Segment Open

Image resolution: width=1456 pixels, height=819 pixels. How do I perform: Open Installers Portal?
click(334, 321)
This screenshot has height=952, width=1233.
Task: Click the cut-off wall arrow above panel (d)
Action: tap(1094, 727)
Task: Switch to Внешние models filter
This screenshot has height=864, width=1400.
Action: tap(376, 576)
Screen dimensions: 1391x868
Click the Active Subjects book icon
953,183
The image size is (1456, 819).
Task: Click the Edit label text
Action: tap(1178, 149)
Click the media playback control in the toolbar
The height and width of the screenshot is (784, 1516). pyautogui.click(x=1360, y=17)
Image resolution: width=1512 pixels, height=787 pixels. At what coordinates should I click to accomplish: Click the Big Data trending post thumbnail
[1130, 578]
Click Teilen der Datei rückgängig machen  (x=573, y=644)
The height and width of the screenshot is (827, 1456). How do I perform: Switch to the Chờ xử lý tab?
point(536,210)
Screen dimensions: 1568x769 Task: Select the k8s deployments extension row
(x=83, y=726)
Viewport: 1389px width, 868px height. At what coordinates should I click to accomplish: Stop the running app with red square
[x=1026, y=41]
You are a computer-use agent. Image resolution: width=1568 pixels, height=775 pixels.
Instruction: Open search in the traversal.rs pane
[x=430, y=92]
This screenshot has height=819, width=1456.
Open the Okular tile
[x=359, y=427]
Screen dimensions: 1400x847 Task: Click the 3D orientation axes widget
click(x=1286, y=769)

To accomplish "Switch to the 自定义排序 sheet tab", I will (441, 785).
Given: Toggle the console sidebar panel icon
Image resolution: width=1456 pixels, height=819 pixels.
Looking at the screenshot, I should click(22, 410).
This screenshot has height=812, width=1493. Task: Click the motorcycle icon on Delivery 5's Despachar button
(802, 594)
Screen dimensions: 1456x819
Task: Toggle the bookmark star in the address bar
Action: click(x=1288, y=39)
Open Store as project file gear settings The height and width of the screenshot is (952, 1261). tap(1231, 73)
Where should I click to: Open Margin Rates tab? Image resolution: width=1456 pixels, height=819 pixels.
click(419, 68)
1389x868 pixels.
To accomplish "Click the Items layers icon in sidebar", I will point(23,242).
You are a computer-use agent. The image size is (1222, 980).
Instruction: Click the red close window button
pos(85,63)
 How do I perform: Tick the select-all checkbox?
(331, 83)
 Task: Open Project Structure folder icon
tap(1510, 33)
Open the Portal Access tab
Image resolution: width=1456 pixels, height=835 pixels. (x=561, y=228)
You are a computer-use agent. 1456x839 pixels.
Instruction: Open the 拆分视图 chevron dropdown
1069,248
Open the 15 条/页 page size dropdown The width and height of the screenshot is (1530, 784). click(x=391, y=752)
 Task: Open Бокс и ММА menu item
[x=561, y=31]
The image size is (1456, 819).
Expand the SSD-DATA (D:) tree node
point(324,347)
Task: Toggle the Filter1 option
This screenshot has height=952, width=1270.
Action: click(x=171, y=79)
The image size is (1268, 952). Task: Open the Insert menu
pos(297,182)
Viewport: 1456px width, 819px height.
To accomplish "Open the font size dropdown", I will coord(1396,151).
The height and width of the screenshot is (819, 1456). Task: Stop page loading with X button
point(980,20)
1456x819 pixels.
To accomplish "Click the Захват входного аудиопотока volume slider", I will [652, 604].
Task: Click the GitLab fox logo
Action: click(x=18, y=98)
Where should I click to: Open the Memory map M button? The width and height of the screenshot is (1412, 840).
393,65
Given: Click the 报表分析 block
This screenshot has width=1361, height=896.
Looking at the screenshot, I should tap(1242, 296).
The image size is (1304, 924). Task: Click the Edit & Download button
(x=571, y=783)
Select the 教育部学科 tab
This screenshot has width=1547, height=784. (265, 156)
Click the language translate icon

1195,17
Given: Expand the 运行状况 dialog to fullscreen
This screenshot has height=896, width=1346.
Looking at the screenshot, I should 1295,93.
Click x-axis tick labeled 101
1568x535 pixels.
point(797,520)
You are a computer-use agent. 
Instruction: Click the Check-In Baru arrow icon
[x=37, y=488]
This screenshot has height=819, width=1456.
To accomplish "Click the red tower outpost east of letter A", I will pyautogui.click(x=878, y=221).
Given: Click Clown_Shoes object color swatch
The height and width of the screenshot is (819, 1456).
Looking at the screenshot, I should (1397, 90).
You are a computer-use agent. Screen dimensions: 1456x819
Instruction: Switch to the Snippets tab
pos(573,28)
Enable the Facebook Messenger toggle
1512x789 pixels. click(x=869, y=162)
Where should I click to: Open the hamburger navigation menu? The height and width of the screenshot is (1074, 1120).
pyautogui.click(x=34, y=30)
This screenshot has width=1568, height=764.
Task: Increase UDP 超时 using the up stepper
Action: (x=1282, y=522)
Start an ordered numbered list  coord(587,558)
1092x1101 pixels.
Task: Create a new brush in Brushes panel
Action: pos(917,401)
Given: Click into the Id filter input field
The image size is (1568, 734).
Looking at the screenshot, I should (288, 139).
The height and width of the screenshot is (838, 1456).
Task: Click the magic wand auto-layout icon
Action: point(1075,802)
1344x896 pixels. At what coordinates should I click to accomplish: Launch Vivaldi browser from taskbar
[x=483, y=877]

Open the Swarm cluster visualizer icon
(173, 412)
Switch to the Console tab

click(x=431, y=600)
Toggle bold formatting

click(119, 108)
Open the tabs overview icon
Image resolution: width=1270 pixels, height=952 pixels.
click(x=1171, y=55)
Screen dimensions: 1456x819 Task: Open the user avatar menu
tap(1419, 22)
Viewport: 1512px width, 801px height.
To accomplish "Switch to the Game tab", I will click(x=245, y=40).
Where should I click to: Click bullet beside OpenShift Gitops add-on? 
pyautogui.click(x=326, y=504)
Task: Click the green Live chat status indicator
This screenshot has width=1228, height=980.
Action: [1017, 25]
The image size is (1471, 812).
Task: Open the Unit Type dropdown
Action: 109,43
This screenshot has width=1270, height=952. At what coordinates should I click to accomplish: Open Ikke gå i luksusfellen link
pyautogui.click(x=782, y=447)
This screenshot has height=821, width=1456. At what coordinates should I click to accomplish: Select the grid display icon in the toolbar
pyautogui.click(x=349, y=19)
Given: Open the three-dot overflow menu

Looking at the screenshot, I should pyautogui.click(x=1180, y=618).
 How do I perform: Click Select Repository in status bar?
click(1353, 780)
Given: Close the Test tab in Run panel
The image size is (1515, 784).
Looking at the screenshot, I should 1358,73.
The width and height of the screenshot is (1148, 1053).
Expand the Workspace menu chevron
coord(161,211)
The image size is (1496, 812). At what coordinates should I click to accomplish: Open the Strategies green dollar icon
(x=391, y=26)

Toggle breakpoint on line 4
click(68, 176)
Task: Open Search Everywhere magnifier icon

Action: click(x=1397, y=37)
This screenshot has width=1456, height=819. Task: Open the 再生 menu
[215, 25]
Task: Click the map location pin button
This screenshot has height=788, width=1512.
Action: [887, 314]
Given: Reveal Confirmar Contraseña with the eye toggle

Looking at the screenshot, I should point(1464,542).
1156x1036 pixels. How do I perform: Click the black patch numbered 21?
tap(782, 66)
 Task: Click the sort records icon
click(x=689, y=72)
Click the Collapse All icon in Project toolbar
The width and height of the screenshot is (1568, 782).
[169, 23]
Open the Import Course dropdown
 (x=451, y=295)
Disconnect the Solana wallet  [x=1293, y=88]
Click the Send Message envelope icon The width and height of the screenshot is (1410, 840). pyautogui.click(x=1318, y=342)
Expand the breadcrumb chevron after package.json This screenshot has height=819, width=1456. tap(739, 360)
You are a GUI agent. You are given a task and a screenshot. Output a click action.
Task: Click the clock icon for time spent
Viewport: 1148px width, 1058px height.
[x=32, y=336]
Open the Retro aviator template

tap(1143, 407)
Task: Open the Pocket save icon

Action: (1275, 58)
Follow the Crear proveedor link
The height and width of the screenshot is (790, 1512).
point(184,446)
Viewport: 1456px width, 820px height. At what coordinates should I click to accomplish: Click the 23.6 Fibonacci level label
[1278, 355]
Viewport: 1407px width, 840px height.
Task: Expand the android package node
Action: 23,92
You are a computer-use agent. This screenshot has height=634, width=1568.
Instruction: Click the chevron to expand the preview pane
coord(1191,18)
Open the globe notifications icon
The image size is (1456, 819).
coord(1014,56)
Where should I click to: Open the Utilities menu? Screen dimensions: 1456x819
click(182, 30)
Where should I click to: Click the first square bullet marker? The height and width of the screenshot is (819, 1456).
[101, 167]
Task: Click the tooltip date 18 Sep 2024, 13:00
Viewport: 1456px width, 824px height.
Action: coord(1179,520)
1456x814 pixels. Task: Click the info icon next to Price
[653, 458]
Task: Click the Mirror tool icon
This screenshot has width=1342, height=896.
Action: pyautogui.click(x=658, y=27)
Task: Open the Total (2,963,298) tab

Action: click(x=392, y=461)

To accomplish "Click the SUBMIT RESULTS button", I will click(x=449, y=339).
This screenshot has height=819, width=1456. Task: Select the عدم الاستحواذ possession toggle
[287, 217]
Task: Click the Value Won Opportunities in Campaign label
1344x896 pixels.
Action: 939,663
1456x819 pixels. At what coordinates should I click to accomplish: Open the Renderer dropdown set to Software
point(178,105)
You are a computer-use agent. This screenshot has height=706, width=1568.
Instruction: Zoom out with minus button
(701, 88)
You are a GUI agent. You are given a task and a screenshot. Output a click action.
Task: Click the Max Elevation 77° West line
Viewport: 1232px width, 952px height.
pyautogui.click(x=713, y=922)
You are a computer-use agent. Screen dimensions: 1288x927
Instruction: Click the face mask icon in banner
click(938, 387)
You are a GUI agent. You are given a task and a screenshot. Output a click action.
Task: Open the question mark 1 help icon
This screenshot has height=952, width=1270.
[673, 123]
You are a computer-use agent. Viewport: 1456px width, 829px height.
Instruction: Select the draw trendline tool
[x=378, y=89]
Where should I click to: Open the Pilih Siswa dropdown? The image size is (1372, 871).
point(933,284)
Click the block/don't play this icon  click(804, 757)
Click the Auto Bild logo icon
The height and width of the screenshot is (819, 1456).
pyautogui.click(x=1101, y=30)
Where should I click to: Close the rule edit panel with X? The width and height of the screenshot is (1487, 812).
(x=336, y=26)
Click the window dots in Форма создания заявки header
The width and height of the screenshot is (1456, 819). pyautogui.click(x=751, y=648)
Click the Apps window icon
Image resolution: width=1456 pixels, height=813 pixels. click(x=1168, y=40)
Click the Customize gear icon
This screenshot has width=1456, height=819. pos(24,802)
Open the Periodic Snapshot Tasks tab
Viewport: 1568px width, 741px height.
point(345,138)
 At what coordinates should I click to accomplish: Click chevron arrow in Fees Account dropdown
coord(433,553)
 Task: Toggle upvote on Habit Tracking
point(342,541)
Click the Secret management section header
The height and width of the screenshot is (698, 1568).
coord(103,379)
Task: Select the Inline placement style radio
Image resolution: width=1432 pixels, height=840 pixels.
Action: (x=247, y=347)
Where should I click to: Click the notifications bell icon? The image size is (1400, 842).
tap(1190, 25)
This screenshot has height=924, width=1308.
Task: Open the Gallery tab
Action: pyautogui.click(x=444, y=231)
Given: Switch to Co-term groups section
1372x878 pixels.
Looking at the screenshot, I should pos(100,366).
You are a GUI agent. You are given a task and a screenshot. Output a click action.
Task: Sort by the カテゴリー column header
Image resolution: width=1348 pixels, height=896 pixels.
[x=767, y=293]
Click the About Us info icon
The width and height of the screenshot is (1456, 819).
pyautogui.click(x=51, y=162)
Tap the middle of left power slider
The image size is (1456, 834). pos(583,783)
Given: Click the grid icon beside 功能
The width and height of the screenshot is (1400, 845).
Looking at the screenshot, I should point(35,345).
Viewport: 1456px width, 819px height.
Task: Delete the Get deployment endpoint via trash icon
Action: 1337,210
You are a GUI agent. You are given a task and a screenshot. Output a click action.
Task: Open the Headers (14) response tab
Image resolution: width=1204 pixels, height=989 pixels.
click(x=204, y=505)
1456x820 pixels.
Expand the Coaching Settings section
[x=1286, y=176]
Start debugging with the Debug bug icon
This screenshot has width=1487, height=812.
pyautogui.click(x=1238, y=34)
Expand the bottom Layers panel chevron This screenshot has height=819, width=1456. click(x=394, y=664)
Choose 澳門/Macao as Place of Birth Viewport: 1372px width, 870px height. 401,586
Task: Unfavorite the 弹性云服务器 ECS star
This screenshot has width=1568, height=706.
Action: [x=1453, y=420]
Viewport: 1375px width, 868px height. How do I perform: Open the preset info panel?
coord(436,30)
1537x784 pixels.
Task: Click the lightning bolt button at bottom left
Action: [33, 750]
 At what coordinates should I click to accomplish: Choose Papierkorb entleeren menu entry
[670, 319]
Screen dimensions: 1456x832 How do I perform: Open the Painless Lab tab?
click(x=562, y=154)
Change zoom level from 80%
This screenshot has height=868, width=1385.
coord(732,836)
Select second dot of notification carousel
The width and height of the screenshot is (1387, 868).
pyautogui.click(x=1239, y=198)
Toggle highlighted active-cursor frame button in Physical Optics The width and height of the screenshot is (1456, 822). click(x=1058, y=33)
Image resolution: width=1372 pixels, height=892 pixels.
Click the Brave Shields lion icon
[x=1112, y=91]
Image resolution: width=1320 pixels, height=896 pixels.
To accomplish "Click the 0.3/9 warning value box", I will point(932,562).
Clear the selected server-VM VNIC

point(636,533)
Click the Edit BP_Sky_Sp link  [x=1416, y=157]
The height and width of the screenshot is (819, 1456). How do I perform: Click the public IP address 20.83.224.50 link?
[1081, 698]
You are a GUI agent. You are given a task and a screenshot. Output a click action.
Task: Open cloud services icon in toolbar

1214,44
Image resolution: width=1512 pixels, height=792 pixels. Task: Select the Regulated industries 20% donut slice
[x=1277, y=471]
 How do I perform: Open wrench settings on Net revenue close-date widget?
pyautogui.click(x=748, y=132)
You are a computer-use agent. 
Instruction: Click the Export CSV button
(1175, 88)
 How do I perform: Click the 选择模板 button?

Segment Closed

Check all the records above and select each line where the string "sidebar" is found.

Given: Toggle the console sidebar panel icon
To accomplish "Click the Items layers icon in sidebar", I will point(23,242).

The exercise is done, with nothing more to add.